Nel frattempo, preparare la bagna facendo bollire l’acqua con lo zucchero e la buccia di un limone e arancia. Far raffreddare e aggiungere Rhum a piacere.

Quando il lievito è pronto, travasarlo in una planetaria con gancio, aggiungervi la farina del secondo impasto, le uova, la panna, il burro, lo zucchero e un pizzico di sale. Lavorare per circa 15 minuti. L’impasto sarà pronto quando diventerà molto elastico, lucido e omogeneo.

Mettere l’impasto negli stampini da Babà leggermente imburrati e infarinati. Lasciarlo lievitare sempre a 28 °C almeno fino al raddoppio del volume iniziale.

Trascorso il tempo di lievitazione, infornare a 180°C per una ventina di minuti. Saranno cotti quando assumeranno un bel colore dorato e uniforme.

Sfornare i Babà e immergerli nella bagna precedentemente preparata.

 Punti Critici:

Non far venire a contatto diretto il lievito con il sale, altrimenti si compromette il buon esito dell’impasto. Aggiungere le uova all’impasto una alla volta in modo da farle assorbire bene. Se se ne ravvisa la necessità, invece che quattro se ne possono mettere tre intere e un tuorlo. Dipende dalla farina.

 Varianti:

 Le dosi del lievito possono essere ridotte, ma ciò comporta un aumento del tempo di lievitazione. Per rendere i Babà più light, il latte e la panna nell’impasto possono essere sostituiti con l’acqua. Versando lo stesso impasto dei Babà in uno stampino con un buco al centro, si ottiene il Savarin, un dolce classico della pasticceria francese a forma di ciambella.

 Abbinamento cibo-vino:

 Si consiglia di abbinare Lacryma Christi del Vesuvio o in alternativa un vino liquoroso.

 Curiosità:

“Il Lacryma Christi è il vino prodotto con le uve autoctone del Vesuvio, conosciuto già ai tempi degli antichi Romani. Le prime testimonianze della coltivazione dell’uva sul Vesuvio risalgono, infatti, al V secolo a.C. I vitigni che si arrampicano sulle falde del Vesuvio discendono direttamente dagli Aminei della Tessaglia, portati qui dai Greci che nel V secolo a.C. arrivarono in queste terre. Le radici affondano nel terreno lavico, scuro e poroso. Questo terreno non necessita di essere innaffiato in quanto trattiene l’umidità per poi rilasciarla.

Tra storia e leggenda. Il nome Lacryma Christi affonda le sue radici in leggende antiche. La più diffusa è quella che vuole che Lucifero, nella sua discesa agli inferi, abbia portato via con sè un pezzo di Paradiso. Gesù, riconoscendo nel Golfo di Napoli il Paradiso rubato, pianse lacrime copiose e dalle sue lacrime nacquero i vigneti del Lacryma Christi.

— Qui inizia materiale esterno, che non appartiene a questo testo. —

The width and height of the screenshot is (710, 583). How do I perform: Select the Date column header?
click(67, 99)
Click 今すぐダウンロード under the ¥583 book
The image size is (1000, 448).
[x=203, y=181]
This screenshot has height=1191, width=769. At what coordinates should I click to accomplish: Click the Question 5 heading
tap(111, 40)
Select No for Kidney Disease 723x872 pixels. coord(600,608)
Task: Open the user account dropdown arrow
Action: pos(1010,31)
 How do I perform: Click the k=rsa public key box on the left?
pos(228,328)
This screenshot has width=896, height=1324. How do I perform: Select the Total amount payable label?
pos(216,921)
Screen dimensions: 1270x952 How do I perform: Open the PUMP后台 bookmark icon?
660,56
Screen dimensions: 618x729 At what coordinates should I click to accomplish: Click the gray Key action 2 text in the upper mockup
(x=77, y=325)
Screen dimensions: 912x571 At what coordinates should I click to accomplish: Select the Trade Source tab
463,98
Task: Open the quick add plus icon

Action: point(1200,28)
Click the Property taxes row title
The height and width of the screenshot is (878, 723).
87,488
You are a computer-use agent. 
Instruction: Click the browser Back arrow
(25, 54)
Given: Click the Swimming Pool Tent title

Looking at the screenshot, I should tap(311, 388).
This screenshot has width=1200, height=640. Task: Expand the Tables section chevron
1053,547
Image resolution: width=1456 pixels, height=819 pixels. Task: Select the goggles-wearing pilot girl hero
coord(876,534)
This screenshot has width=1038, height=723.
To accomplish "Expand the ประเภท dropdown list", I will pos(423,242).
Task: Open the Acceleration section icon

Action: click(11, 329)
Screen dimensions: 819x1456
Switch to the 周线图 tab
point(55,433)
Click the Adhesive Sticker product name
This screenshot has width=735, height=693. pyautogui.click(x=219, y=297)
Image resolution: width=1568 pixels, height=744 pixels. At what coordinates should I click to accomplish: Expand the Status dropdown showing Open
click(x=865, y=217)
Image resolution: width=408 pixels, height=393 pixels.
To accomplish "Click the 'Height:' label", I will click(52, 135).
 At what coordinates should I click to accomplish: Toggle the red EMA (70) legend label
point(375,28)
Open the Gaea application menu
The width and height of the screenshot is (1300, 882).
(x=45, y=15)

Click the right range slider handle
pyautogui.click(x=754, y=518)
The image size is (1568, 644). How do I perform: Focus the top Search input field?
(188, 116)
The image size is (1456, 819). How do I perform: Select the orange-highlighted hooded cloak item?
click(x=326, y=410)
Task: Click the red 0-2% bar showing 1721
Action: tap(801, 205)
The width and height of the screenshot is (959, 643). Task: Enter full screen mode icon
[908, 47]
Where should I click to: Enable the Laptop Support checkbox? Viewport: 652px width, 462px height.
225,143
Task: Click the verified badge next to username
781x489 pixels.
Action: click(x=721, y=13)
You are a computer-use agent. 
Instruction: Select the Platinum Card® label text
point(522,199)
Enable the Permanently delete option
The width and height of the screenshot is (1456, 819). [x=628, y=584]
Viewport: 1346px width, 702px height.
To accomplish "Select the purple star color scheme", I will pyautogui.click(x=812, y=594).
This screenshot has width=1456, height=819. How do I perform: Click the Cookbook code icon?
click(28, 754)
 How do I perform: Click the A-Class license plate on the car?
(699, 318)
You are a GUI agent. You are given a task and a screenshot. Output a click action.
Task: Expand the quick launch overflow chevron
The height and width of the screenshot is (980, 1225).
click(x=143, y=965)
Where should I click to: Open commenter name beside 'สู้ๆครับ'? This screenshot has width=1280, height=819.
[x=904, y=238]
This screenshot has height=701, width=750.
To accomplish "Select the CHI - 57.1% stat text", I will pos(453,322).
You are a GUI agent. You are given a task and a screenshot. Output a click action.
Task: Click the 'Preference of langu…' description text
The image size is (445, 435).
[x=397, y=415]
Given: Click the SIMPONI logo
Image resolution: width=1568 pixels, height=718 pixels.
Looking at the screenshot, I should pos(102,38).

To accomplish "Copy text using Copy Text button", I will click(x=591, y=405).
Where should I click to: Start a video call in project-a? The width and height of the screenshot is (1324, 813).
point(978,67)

Secondo le testimonianze storiche la tradizione enologica del Vesuvio ha origine secoli prima di Cristo. Secondo Aristotele, infatti, i Tessali, antico popolo della Magna Grecia, impiantarono le prime viti sul Vesuviano nel V secolo a.C.

Cinque secoli più avanti Marziale scrisse: “Bacco amò queste colline più delle native colline di Nisa”.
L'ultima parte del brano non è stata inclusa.